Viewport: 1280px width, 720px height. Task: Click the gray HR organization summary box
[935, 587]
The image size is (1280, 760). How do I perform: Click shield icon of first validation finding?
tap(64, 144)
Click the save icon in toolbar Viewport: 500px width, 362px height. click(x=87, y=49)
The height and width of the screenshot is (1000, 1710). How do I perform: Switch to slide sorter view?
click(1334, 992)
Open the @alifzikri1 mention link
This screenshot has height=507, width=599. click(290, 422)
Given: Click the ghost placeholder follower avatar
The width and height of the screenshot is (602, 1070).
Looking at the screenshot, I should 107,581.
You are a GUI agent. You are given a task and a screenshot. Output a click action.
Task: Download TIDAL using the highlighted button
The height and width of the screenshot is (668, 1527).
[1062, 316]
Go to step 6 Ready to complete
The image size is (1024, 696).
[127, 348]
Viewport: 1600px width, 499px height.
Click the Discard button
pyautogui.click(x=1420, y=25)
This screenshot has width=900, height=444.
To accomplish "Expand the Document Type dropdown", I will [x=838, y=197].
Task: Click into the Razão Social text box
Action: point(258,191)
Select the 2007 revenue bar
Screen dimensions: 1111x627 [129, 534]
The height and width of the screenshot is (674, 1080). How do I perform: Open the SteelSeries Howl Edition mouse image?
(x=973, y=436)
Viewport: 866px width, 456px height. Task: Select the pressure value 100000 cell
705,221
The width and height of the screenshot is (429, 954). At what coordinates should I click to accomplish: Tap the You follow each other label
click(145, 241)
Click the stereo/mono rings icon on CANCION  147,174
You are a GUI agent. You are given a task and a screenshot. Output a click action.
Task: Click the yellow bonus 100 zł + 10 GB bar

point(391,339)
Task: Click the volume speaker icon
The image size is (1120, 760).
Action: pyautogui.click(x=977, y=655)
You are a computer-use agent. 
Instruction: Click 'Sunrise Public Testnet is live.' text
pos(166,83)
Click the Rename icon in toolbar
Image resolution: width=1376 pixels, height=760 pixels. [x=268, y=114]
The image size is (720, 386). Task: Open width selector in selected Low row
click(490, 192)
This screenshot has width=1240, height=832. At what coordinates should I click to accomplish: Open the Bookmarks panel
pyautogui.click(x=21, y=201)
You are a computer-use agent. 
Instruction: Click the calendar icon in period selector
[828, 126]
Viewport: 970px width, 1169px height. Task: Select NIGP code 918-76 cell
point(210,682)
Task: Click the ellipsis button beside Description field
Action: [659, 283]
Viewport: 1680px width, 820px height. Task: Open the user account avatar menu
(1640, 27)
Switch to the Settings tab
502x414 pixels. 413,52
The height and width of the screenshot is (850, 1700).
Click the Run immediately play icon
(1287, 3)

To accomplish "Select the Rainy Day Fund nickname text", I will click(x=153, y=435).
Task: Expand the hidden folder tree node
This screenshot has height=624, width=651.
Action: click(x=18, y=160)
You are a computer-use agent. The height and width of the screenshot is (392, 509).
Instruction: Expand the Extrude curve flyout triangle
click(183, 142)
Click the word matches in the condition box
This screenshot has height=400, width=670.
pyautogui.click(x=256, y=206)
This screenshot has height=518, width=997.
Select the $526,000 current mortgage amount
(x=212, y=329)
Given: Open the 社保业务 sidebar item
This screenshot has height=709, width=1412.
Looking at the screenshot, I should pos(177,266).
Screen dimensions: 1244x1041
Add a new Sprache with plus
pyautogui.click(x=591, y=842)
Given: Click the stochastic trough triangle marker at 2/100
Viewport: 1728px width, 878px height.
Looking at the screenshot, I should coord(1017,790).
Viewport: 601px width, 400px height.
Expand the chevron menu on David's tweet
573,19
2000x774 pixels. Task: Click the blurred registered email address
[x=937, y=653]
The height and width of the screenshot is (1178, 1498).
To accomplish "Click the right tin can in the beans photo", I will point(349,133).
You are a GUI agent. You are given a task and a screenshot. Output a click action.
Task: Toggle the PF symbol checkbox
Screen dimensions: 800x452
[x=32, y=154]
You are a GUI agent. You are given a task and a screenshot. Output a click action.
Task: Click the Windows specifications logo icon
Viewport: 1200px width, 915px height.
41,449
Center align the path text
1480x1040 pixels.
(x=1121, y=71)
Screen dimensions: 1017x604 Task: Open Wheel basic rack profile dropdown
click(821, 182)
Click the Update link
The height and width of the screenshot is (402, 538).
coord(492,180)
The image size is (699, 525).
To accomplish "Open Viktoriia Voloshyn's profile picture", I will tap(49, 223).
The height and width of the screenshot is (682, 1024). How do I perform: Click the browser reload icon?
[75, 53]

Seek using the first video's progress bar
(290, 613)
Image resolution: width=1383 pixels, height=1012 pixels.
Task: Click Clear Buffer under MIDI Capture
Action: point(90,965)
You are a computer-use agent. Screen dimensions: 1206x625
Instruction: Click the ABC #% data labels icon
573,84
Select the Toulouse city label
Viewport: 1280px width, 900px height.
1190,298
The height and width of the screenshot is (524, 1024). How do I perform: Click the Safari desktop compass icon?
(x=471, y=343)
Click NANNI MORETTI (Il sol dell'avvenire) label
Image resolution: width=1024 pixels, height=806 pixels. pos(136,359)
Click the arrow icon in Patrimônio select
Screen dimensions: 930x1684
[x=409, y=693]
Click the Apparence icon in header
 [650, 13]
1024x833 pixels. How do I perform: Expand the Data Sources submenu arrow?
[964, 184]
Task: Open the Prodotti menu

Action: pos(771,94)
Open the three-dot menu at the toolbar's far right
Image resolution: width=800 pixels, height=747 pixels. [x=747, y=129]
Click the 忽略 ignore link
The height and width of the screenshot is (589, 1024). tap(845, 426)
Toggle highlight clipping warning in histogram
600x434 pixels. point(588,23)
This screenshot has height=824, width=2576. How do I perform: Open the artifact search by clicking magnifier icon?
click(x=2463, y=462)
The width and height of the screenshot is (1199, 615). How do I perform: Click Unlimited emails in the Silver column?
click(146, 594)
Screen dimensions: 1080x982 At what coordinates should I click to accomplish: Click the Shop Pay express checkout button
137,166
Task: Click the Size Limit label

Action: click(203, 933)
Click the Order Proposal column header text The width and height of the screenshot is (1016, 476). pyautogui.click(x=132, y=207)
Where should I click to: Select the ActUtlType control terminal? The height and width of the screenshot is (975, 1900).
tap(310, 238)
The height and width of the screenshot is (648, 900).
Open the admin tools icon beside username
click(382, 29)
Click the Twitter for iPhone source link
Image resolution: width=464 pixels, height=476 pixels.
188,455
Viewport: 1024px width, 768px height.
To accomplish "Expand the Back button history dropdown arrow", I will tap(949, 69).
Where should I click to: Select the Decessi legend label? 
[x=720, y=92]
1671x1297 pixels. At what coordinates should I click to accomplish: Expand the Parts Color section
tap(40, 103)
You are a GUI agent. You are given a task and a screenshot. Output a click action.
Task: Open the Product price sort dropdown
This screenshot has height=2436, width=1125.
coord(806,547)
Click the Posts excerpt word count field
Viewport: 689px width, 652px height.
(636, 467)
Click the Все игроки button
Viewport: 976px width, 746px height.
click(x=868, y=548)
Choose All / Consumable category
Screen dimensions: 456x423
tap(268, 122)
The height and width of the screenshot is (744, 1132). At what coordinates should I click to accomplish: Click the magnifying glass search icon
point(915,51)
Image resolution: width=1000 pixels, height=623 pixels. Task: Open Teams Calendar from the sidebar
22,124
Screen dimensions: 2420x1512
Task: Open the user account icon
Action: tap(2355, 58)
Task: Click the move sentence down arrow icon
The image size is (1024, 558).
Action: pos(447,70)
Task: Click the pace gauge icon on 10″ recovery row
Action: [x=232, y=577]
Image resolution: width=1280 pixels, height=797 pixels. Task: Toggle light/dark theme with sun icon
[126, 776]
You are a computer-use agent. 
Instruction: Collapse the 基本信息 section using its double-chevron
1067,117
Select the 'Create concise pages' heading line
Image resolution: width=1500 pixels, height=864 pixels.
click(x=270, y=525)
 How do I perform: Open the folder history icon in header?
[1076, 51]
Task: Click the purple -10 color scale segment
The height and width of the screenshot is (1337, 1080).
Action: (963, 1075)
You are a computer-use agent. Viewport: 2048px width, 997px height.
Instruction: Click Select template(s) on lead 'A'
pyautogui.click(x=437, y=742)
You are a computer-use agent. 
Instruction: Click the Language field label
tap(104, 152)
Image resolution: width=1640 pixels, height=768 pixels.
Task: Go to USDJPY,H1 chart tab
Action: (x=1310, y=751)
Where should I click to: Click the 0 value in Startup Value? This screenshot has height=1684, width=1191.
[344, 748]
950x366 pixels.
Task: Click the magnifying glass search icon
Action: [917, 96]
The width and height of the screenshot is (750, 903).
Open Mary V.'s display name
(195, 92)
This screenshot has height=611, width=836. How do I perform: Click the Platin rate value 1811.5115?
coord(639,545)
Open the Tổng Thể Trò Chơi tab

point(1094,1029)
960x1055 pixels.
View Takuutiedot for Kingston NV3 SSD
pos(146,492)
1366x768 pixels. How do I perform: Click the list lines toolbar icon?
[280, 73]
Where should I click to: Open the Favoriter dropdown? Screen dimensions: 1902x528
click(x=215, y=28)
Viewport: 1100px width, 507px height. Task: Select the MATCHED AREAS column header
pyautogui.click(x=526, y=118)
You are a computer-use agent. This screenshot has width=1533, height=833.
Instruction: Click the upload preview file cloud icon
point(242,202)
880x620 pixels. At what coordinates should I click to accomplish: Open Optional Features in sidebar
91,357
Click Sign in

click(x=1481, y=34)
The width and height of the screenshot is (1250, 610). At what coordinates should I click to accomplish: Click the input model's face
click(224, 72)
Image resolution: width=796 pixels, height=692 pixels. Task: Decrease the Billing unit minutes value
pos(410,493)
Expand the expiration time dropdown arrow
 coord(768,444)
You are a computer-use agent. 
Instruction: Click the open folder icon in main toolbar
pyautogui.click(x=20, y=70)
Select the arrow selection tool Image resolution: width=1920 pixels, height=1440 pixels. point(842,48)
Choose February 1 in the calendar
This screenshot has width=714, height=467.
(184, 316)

▬▬▬

## [WHAT YOU HAVE TO DO]
Each line from the top of the listing down to and including the one containing "Viewport: 1600px width, 499px height." should be transcribed exactly; nothing else is to be output.

## [WRITTEN SOLUTION]
Viewport: 1280px width, 720px height. Task: Click the gray HR organization summary box
[935, 587]
The image size is (1280, 760). How do I perform: Click shield icon of first validation finding?
tap(64, 144)
Click the save icon in toolbar Viewport: 500px width, 362px height. click(x=87, y=49)
The height and width of the screenshot is (1000, 1710). How do I perform: Switch to slide sorter view?
click(1334, 992)
Open the @alifzikri1 mention link
This screenshot has height=507, width=599. click(290, 422)
Given: Click the ghost placeholder follower avatar
The width and height of the screenshot is (602, 1070).
Looking at the screenshot, I should 107,581.
You are a GUI agent. You are given a task and a screenshot. Output a click action.
Task: Download TIDAL using the highlighted button
The height and width of the screenshot is (668, 1527).
[1062, 316]
Go to step 6 Ready to complete
The image size is (1024, 696).
[127, 348]
Viewport: 1600px width, 499px height.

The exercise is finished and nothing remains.